A number of non-profits have presented evidence documenting the methods used by the authorities to “manage” the most vulnerable populations in the Paris region both before and during the Games. 
Just a day after the ceremonial lighting of the Paris 2024 Olympic flame in Greece on April 16, accompanied by oaths to friendship and solidarity, French authorities began evicting hundreds of migrants from France’s largest squat in Vitry-sur-Seine, south of Paris. Those evicted were encouraged to board buses that would take them to other parts of France.
It was the third major eviction operation carried out in the Île-de-France region, comprising Paris and its surrounding areas, since the start of 2023. In April 2023, some 400 people were removed from a squat located near the Olympic Village on Île-Saint-Denis in the capital’s northern suburbs. Two hundred more were evicted in July 2023 from a squat in Thiais south of Paris.
These evictions, among other operations seen as targeting the homeless, quickly caught the attention of the associations tasked with helping those in vulnerable situations.

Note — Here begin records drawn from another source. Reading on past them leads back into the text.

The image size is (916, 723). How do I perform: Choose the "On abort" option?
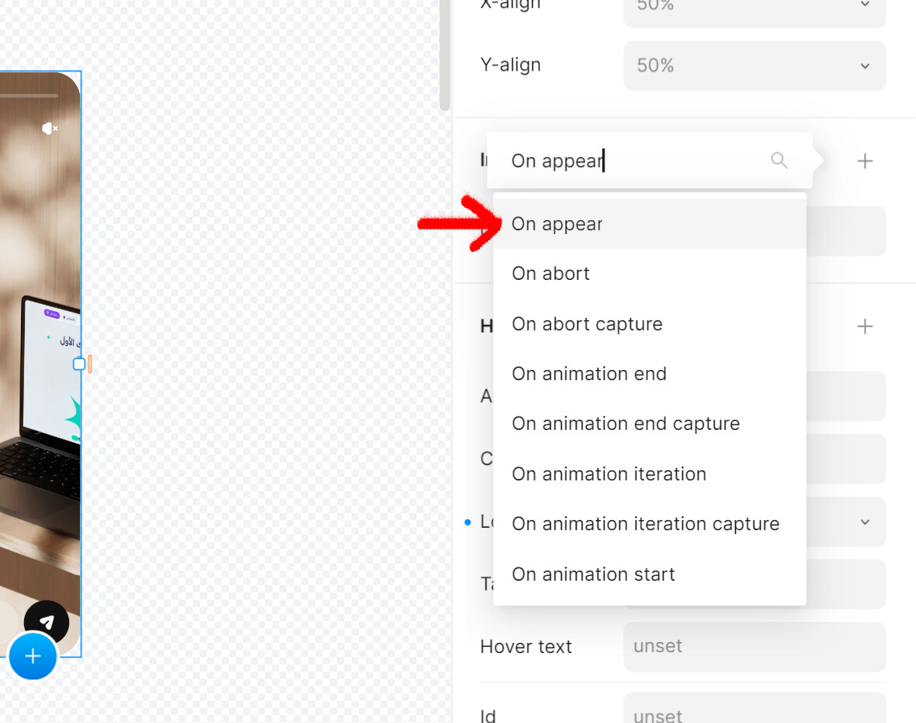click(551, 274)
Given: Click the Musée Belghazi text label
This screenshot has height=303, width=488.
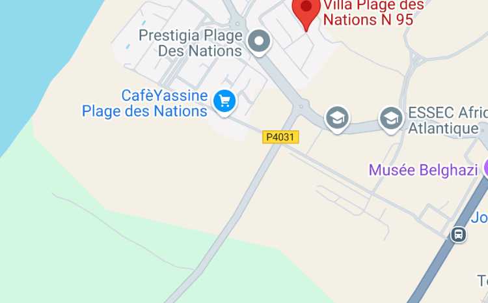Looking at the screenshot, I should 424,170.

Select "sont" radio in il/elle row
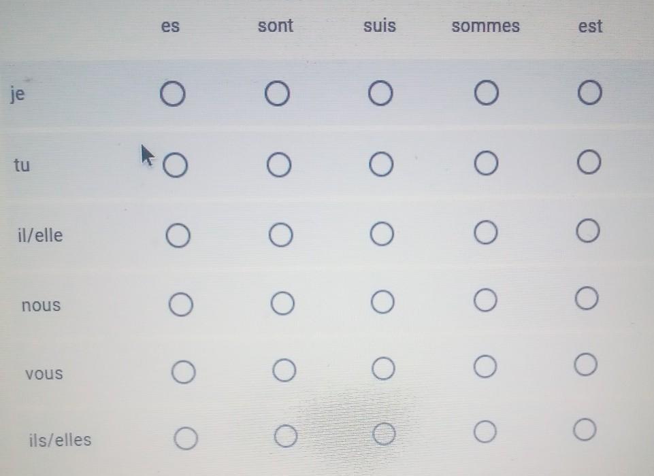(280, 235)
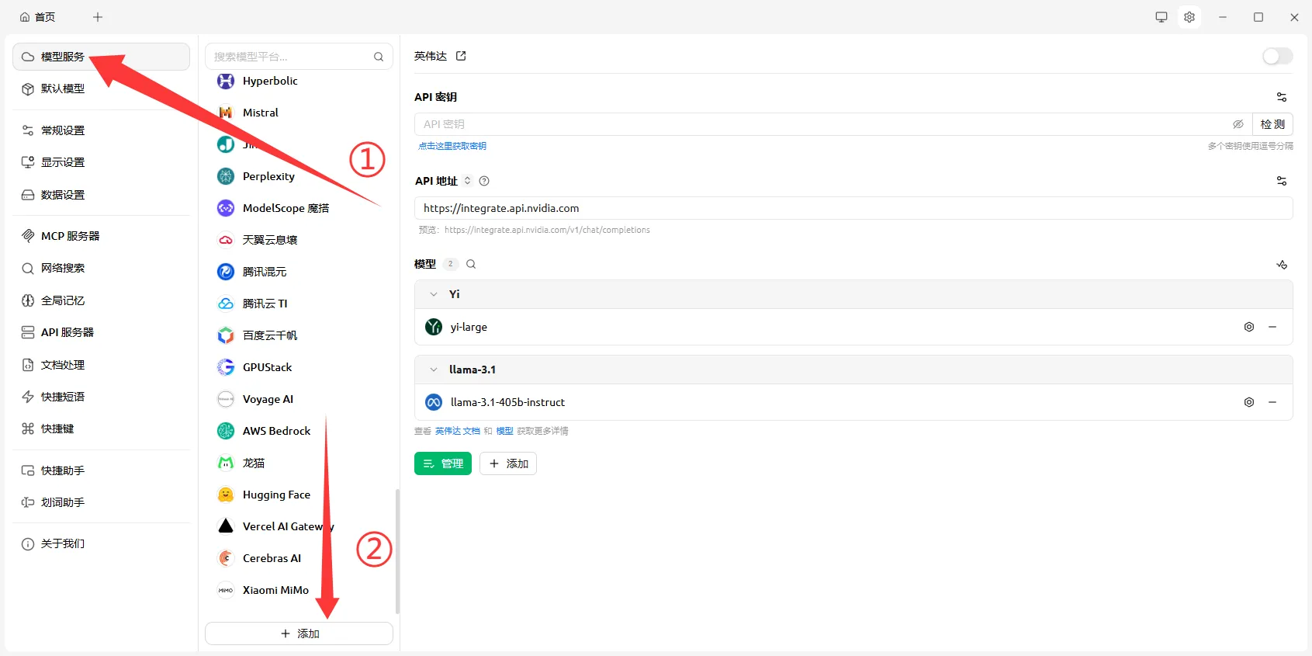Open external link icon next to 英伟达
Screen dimensions: 1312x656
[461, 56]
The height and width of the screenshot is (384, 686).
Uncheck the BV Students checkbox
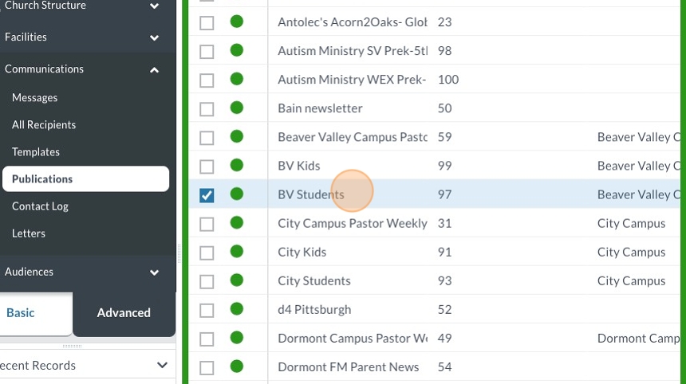coord(207,195)
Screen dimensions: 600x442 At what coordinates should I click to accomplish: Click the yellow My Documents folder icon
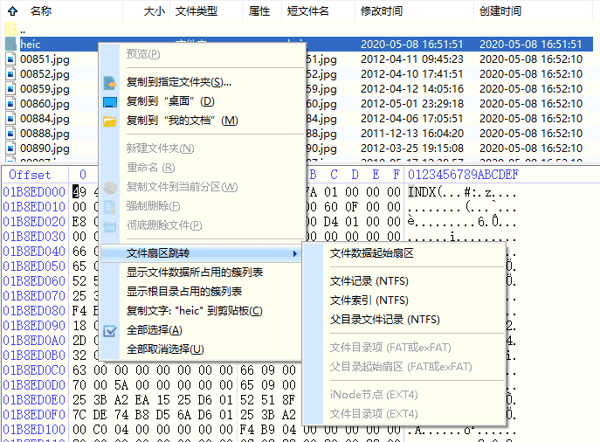tap(110, 121)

In October 2023, more than 80 non-profits who work with migrants and the homeless joined forces to form the umbrella group Le Revers de la médaille, (“The Other Side of the Medal”) to denounce what they called the “social cleansing” taking place on the streets of Paris in the run-up to the Olympic Games.
“There are various pieces of evidence that allow us to use the term ‘social cleansing’,” said Paul Alauzy, the group’s spokesperson and campaigner for migrant safety at the NGO Médecins du Monde.
“Eviction operations are not new, they were not created with the Olympic Games in mind,” he said. “But what has changed as the Games draw closer is the frequency with which occupied sites are cleared, and the systematic sending of those removed to another French region.”
To get an overall picture of the action taken by the authorities, the participating groups of the Revers de la médaille have collected their findings from field research for the period of April 2023 to May 2024 in a report published on June 5.
“A number of indicators suggest that the Olympic and Paralympic Games are accelerating the dispersal and removal of people in vulnerable situations,” the report says.
For more than a year, the report says, the authorities have been targeting a number of groups: the homeless, migrants, Roma people, sex workers and drug users.
“To create a picture-postcard city, we relocate people and make them invisible,” says Antoine de Clerck, a campaigner from Revers de la médaille. “What we’re observing on the ground echoes what happened at previous Olympics abroad: they don’t want the most marginalized people to be visible to cameras or tourists.”